Chip anticorrupção
A proposta é a de gravar tudo o que o político eleito fale por 24 horas ininterruptas
Madeleine Lacsko, do portal “O Antagonista”, tem uma proposta para diminuir a corrupção no Brasil. Ela diz que todo político, quando eleito, deve ser preso preventivamente, até provar que não é corrupto. Claro que ela fala em tom de graça. A jornalista é muito inteligente e sabe o que está fazendo. Creio que ela brinca com o extremo porque o Brasil está extremamente cansado de tanta corrupção.
Eu tenho outra sugestão. Logo na diplomação, o político receberia um chip, que seria aplicado em seu corpo, com monitoramento pelo sistema da Política Federal. O chip teria também capacidade de gravar tudo o que o eleito falar 24 horas por dia. Evidentemente, saberia exatamente onde esteve. Com inteligência artificial, todas as gravações indevidas, de banheiro ou alcova, seriam apagadas automaticamente.
Assim que ele encerrasse o mandato, receberia uma autobiografia, com autógrafo da IA. As irregularidades seriam apontadas e as punições seriam muito mais fáceis. Sinais de alerta poderiam surgir na tela ao longo do mandato e os agentes da PF seriam acionados. Uma ideia dessa seria justificada pelo fato de todo político ser pago pelo contribuinte, que quer que ele preste conta de tim-tim por tim-tim do seu trabalho.
Imagine agora se este chip já estivesse em funcionamento e pudéssemos saber tudo o que foi falado durante as reuniões do governo com os donos das empreiteiras e seus acólitos, durante a Lava Jato? No caso Dias Tóffoli, suas andanças por Tayayá com Vorcaro? As passagens de Vorcaro pelos gabinetes do governo federal, dos deputados federais, do Banco Central? Suas reuniões ou ligações telefônicas para Alexandre de Moraes? O Lulinha e o Careca, todos de mãos dadas com a amigona do peito, Roberta Luchsinger. O que eles faziam além de fumar maconha? Ou melhor, planejar investimentos em canábis medicinal?

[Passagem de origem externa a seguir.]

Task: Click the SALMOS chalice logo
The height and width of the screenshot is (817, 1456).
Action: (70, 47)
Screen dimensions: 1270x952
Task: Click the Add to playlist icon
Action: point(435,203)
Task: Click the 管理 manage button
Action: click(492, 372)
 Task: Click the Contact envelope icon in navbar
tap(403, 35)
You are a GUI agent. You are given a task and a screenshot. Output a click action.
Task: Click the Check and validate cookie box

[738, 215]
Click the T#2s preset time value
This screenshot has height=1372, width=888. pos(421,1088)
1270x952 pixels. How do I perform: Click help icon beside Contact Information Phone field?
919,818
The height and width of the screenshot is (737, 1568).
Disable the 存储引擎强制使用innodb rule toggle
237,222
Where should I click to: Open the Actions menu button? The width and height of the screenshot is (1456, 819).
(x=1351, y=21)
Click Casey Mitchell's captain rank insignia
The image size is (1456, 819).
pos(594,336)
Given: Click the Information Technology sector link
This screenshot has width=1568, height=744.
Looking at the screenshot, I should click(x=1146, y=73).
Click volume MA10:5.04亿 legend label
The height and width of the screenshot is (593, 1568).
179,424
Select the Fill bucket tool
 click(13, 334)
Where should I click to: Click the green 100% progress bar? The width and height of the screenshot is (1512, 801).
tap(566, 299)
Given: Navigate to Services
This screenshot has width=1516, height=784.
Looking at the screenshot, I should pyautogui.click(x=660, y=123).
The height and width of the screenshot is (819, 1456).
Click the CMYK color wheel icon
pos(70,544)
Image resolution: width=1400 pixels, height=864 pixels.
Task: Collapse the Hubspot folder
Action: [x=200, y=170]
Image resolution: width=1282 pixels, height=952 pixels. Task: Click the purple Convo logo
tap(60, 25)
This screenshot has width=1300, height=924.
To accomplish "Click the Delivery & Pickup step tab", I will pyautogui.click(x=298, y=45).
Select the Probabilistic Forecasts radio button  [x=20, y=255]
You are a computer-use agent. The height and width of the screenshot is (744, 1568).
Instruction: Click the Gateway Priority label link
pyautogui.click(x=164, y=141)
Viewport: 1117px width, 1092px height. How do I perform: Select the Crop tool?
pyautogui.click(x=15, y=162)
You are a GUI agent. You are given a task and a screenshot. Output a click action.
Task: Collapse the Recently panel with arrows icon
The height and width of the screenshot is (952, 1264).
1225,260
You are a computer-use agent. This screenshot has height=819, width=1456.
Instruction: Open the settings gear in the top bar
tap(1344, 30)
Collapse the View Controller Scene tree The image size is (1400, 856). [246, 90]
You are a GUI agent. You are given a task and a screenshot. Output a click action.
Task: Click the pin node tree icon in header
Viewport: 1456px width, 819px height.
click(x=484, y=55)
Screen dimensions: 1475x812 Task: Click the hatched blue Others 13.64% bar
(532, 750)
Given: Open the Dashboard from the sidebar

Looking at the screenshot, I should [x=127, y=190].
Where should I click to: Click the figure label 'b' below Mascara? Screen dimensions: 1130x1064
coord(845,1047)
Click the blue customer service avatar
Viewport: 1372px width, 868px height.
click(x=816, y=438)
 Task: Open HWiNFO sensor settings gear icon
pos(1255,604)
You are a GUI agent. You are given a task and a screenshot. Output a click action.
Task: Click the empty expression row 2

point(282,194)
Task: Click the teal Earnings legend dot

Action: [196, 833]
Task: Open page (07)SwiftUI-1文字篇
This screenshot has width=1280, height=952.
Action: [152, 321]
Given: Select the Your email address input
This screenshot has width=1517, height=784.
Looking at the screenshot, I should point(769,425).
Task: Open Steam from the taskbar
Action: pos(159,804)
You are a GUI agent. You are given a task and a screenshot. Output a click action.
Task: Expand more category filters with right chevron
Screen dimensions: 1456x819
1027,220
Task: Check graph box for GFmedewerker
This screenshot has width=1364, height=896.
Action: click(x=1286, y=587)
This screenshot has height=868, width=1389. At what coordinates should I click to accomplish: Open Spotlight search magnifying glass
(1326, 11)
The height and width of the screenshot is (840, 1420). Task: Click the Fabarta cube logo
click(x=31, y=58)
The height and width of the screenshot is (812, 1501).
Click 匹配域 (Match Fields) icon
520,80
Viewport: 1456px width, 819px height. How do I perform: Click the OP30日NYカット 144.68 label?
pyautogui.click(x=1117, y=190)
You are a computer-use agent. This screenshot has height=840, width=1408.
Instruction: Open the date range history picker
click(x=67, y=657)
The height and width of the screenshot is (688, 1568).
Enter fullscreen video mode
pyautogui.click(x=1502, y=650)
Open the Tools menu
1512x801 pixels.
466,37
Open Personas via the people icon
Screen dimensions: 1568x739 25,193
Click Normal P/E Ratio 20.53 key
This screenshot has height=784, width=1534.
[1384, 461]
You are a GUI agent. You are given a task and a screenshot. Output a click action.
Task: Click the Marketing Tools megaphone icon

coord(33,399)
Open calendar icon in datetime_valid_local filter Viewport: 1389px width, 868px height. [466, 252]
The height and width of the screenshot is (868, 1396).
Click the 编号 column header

Claro, o grande Luiz Inácio Lula da Silva, o santo padroeiro dos pobres. Como ele se enriqueceu? Ah, não se enriqueceu? A IA ia nos dizer, em detalhes. Com isso, teríamos um outro Brasil, um país bem mais forte e soberano, uma vez que teria muito mais saúde e educação, já que a grana que deveria ser investida nesses dois setores não ficaria pelo meio do caminho, no bolso dos nossos políticos.
Há sim a possibilidade de os políticos encontrarem formas alternativas de se comunicar. Seja escrevendo em papel ou falando em Libras. Este seria o espaço para jornalistas. Pegar um político falando em Libras seria um indício grave de corrupção. Político em curso de Libras... hummmm. Que bandeira. Mas o ruim desses métodos é que eles só funcionariam de forma presencial ou por web conferência e ambos os lados teriam que saber o sistema de sinais. De qualquer forma, o chip dificultaria muito a bandidagem e poderia ser aprimorado com o tempo para captar esses infratores, com imagens, talvez. Aí ele teria que ser implantado na testa.
A maioria dos políticos que está em Brasília hoje ia pensar duas vezes antes de se candidatar. Até porque está ali apenas pensando em como ganhar mais poder e se enriquece da forma rápida. Mesmo que seja se envolvendo em um esquema tão grosseiro como o de Daniel Vorcaro, dono do Banco Master, com dinheiro fácil, saído do bolso de velhinhos aposentados pelo INSS, e irrigado por recursos públicos, saídos dos bolsos de todos nós.